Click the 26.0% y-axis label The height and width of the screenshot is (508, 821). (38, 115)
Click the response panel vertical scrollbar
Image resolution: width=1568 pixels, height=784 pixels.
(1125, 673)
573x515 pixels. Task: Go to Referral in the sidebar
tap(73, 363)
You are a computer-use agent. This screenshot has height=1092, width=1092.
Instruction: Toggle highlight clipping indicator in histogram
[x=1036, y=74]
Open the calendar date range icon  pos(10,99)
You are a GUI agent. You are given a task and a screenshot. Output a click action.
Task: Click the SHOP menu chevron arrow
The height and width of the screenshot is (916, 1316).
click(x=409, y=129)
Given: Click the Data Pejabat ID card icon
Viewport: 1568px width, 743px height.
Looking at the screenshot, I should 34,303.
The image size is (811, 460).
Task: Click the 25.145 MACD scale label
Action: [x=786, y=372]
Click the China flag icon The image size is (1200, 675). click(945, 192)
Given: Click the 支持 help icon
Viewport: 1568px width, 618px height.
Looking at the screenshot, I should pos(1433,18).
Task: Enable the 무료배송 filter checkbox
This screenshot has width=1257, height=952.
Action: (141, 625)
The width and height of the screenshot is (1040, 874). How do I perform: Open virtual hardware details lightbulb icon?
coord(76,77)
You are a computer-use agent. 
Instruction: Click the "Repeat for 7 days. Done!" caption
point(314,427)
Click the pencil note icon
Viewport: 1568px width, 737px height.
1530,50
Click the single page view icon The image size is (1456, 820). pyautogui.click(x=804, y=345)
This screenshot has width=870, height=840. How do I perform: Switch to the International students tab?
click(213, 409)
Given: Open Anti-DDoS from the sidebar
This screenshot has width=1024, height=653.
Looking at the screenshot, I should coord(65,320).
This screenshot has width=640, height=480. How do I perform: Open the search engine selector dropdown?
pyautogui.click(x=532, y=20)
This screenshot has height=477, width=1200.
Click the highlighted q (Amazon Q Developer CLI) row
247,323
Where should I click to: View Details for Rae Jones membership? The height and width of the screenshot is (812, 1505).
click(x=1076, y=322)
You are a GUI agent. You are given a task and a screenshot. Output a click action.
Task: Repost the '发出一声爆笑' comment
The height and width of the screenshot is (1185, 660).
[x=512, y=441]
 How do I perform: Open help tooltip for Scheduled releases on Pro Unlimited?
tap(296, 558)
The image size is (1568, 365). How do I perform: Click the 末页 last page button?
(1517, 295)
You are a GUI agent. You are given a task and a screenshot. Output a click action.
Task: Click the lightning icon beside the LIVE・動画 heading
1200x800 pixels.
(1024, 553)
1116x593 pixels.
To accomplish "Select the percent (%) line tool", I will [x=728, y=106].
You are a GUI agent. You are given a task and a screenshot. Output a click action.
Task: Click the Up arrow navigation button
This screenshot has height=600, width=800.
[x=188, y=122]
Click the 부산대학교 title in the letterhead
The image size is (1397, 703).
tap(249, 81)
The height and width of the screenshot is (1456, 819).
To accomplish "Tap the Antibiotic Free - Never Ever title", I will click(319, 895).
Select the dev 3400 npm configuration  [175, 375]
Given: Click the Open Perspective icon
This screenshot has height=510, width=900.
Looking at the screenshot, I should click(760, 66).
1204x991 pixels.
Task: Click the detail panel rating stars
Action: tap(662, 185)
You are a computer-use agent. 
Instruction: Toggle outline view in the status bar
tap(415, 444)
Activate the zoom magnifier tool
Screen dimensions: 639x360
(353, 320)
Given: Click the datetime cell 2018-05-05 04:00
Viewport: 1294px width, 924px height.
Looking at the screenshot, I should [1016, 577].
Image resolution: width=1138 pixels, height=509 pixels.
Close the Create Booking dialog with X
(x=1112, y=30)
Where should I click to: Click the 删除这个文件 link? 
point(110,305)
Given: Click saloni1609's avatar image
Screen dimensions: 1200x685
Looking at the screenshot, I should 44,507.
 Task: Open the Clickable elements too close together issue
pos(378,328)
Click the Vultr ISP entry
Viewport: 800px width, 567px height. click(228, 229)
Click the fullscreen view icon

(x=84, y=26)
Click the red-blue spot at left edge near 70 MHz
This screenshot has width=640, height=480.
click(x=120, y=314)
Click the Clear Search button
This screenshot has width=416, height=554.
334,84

○ ○ ○

▶ _WHAT NEEDS TO BE DONE_:
Copy all the entries exactly.

▶ _EXERCISE SOLUTION_:
Click the 26.0% y-axis label The height and width of the screenshot is (508, 821). (38, 115)
Click the response panel vertical scrollbar
Image resolution: width=1568 pixels, height=784 pixels.
(1125, 673)
573x515 pixels. Task: Go to Referral in the sidebar
tap(73, 363)
You are a computer-use agent. This screenshot has height=1092, width=1092.
Instruction: Toggle highlight clipping indicator in histogram
[x=1036, y=74]
Open the calendar date range icon  pos(10,99)
You are a GUI agent. You are given a task and a screenshot. Output a click action.
Task: Click the SHOP menu chevron arrow
The height and width of the screenshot is (916, 1316).
click(x=409, y=129)
Given: Click the Data Pejabat ID card icon
Viewport: 1568px width, 743px height.
Looking at the screenshot, I should 34,303.
The image size is (811, 460).
Task: Click the 25.145 MACD scale label
Action: [x=786, y=372]
Click the China flag icon The image size is (1200, 675). click(945, 192)
Given: Click the 支持 help icon
Viewport: 1568px width, 618px height.
Looking at the screenshot, I should pos(1433,18).
Task: Enable the 무료배송 filter checkbox
This screenshot has width=1257, height=952.
Action: (141, 625)
The width and height of the screenshot is (1040, 874). How do I perform: Open virtual hardware details lightbulb icon?
coord(76,77)
You are a computer-use agent. 
Instruction: Click the "Repeat for 7 days. Done!" caption
point(314,427)
Click the pencil note icon
Viewport: 1568px width, 737px height.
1530,50
Click the single page view icon The image size is (1456, 820). pyautogui.click(x=804, y=345)
This screenshot has width=870, height=840. How do I perform: Switch to the International students tab?
click(213, 409)
Given: Open Anti-DDoS from the sidebar
This screenshot has width=1024, height=653.
Looking at the screenshot, I should coord(65,320).
This screenshot has width=640, height=480. How do I perform: Open the search engine selector dropdown?
pyautogui.click(x=532, y=20)
This screenshot has height=477, width=1200.
Click the highlighted q (Amazon Q Developer CLI) row
247,323
Where should I click to: View Details for Rae Jones membership? The height and width of the screenshot is (812, 1505).
click(x=1076, y=322)
You are a GUI agent. You are given a task and a screenshot. Output a click action.
Task: Repost the '发出一声爆笑' comment
The height and width of the screenshot is (1185, 660).
[x=512, y=441]
 How do I perform: Open help tooltip for Scheduled releases on Pro Unlimited?
tap(296, 558)
The image size is (1568, 365). How do I perform: Click the 末页 last page button?
(1517, 295)
You are a GUI agent. You are given a task and a screenshot. Output a click action.
Task: Click the lightning icon beside the LIVE・動画 heading
1200x800 pixels.
(1024, 553)
1116x593 pixels.
To accomplish "Select the percent (%) line tool", I will [x=728, y=106].
You are a GUI agent. You are given a task and a screenshot. Output a click action.
Task: Click the Up arrow navigation button
This screenshot has height=600, width=800.
[x=188, y=122]
Click the 부산대학교 title in the letterhead
The image size is (1397, 703).
tap(249, 81)
The height and width of the screenshot is (1456, 819).
To accomplish "Tap the Antibiotic Free - Never Ever title", I will click(319, 895).
Select the dev 3400 npm configuration  [175, 375]
Given: Click the Open Perspective icon
This screenshot has height=510, width=900.
Looking at the screenshot, I should click(760, 66).
1204x991 pixels.
Task: Click the detail panel rating stars
Action: tap(662, 185)
You are a computer-use agent. 
Instruction: Toggle outline view in the status bar
tap(415, 444)
Activate the zoom magnifier tool
Screen dimensions: 639x360
(353, 320)
Given: Click the datetime cell 2018-05-05 04:00
Viewport: 1294px width, 924px height.
Looking at the screenshot, I should [1016, 577].
Image resolution: width=1138 pixels, height=509 pixels.
Close the Create Booking dialog with X
(x=1112, y=30)
Where should I click to: Click the 删除这个文件 link? 
point(110,305)
Given: Click saloni1609's avatar image
Screen dimensions: 1200x685
Looking at the screenshot, I should 44,507.
 Task: Open the Clickable elements too close together issue
pos(378,328)
Click the Vultr ISP entry
Viewport: 800px width, 567px height. click(228, 229)
Click the fullscreen view icon

(x=84, y=26)
Click the red-blue spot at left edge near 70 MHz
This screenshot has width=640, height=480.
click(x=120, y=314)
Click the Clear Search button
This screenshot has width=416, height=554.
334,84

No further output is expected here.